I have seen the breeding tubes down at different times on the three smaller ones. The bigger one(male?) is not ready to go for it yet.


----------



## skrick (Apr 25, 2010)

Nice fronts I have just picked up the mother and father of your children to add to my group of kitumbas good luck with them


----------



## bigfry (Apr 21, 2010)

Thanks. skrick

Any breedings?


----------



## skrick (Apr 25, 2010)

trying I guess Ill see what happens now there are 6 of them all adults all doing very well with each other and sniffing around their pots 2 have paired up


----------



## bigfry (Apr 21, 2010)

Feb/2011 updates:

smallest of the four









3rd in size:









2nd in size:









Alpha:

















Thanks for viewing.


----------



## mrmarcu (Apr 21, 2010)

Looking good! Nice to see how the fry turned out.


----------



## Keri (Aug 2, 2010)

Beautiful fish.


----------



## joker1535 (May 23, 2010)

*Kitumbas Pictures*

Thats a good growth rate too. Frontosa are slow growers. You must feed them excellent food.


----------



## JUICE (Jan 4, 2020)

very nicely done !! 

i hope ppl really see how much work goes into these fish , and this fad of everybody wanting fronts passes !!


----------



## bigfry (Apr 21, 2010)

Thanks everybody.

This tank was set up in summer 2003 with this same rock layout and filtrations.

There used to be burundis in it with a few spawns raised. They were replaced with the Kitumbas a few years ago.


----------



## Johnnyfishtanks (Apr 21, 2010)

what do you feed them ?


----------



## bigfry (Apr 21, 2010)

Hi Johnny,

I feed them once a day randomly with soaked Hikari pellets, frozen mysis or frozen krills (large size ones). Once a blue moon, I may drop a couple of fresh prawn meat in their tank.
I also skip feeding one day every week.


----------



## Johnnyfishtanks (Apr 21, 2010)

why do you soak Hikari pellets


----------



## bigfry (Apr 21, 2010)

So I can gently press out the air inside the pellets to let the pellets sink to the bottom.

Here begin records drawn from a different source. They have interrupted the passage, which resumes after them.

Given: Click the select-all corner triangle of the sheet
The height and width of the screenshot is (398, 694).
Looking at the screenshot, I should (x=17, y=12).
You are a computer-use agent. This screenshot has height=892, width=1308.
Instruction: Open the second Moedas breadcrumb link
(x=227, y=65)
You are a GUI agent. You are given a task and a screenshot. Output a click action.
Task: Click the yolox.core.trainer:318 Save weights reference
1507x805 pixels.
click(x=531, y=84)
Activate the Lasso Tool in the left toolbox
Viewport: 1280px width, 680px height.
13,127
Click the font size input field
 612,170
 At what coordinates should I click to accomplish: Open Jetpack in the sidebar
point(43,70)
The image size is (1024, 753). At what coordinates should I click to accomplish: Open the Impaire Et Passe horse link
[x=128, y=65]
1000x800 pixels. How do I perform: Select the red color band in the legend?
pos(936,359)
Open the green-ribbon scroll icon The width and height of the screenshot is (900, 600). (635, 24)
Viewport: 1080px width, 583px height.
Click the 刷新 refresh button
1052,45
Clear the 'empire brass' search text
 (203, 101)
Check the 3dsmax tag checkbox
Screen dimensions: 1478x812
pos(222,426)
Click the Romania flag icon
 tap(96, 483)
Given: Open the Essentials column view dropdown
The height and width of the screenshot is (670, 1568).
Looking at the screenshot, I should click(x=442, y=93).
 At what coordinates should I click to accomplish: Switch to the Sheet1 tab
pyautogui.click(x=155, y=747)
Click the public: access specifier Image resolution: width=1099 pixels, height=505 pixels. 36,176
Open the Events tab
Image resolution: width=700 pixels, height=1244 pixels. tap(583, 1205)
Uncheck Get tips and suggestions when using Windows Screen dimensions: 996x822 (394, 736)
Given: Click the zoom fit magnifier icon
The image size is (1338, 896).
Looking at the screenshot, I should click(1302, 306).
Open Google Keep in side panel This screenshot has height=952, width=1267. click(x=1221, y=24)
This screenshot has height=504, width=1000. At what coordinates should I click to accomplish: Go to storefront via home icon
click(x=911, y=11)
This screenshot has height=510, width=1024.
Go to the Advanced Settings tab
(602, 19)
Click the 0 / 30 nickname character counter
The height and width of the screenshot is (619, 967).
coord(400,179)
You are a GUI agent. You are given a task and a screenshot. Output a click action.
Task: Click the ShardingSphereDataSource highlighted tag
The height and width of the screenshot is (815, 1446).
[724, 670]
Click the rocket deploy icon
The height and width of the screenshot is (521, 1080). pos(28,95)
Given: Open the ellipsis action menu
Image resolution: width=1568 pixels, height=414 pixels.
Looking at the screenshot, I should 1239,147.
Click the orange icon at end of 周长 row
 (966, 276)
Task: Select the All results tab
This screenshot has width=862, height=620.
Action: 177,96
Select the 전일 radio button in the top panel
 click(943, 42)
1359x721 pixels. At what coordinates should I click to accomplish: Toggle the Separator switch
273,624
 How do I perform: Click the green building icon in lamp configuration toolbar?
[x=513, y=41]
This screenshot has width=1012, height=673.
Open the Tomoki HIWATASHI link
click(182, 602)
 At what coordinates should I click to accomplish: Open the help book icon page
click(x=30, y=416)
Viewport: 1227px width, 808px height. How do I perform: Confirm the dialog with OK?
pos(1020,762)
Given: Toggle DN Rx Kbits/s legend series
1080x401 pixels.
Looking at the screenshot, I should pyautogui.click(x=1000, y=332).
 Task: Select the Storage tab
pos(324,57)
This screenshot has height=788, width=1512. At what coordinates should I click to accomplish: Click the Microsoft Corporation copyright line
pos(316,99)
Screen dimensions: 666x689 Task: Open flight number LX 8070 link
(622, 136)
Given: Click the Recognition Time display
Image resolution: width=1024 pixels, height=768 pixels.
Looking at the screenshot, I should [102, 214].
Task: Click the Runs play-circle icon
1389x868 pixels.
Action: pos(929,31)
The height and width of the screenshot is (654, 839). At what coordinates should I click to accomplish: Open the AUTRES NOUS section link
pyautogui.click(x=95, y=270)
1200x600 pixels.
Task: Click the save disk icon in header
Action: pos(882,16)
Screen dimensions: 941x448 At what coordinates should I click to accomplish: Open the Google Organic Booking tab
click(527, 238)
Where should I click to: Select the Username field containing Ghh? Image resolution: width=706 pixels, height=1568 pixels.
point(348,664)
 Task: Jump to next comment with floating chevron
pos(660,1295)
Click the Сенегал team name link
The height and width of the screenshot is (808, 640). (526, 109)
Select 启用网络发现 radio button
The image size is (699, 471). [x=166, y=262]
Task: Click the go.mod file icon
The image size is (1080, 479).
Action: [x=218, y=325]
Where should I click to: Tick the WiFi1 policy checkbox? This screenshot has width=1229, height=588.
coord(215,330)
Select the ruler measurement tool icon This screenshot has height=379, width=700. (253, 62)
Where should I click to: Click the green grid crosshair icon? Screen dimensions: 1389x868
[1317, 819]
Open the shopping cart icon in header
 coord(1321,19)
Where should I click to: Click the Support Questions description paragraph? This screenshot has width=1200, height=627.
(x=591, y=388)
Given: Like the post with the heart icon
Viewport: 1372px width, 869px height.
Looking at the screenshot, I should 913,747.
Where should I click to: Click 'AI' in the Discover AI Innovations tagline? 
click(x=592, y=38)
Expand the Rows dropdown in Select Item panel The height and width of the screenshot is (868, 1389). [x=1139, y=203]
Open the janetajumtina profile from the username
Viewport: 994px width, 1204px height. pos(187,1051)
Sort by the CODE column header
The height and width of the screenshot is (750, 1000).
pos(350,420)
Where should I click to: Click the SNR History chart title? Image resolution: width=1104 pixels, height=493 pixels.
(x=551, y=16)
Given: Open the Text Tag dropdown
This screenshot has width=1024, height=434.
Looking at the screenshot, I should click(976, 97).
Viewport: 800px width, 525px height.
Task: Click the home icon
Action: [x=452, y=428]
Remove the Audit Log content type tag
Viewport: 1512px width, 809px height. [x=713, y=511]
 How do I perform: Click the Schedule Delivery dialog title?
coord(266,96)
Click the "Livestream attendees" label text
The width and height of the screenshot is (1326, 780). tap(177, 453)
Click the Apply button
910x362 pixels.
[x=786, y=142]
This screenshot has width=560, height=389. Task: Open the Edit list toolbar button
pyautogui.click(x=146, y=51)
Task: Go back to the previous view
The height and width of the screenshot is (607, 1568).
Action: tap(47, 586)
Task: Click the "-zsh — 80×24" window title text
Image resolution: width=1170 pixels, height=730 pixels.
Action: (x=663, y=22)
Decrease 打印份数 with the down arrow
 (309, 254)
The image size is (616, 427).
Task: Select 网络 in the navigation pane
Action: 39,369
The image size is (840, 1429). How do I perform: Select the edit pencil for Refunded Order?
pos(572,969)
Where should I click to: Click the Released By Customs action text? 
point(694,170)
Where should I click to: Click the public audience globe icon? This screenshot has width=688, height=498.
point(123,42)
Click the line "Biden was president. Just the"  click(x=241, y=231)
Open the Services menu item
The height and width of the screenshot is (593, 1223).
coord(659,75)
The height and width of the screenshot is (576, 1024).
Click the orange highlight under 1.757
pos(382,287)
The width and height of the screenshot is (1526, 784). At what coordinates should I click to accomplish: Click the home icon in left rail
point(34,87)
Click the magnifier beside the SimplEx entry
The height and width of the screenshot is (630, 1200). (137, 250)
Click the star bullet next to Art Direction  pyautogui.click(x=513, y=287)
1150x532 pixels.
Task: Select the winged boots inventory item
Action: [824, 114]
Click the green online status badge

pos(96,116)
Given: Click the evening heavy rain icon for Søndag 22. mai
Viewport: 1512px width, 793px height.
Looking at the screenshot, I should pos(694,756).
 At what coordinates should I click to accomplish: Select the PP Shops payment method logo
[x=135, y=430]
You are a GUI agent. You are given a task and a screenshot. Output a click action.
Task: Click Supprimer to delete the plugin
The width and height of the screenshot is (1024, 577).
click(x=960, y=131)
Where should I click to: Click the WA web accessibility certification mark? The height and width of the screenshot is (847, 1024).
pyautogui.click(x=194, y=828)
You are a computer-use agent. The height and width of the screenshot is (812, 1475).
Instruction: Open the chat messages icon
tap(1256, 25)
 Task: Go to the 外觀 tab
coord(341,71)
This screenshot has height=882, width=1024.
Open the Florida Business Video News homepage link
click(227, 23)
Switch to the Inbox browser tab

My fronts are too shy to swim to the surface to feed.


----------



## Johnnyfishtanks (Apr 21, 2010)

my guys too so far


----------



## bigfry (Apr 21, 2010)

The two smaller females were holding on the same day in June, but held for only 4 days. I suppose the male was not involved yet.

update pictures:

Smallest female holding in her cave









same smallest female peeking behind rock









second smallest female holding in her cave 









both holding pouches are smaller than first day









Alpha male 









Thanks for viewing


----------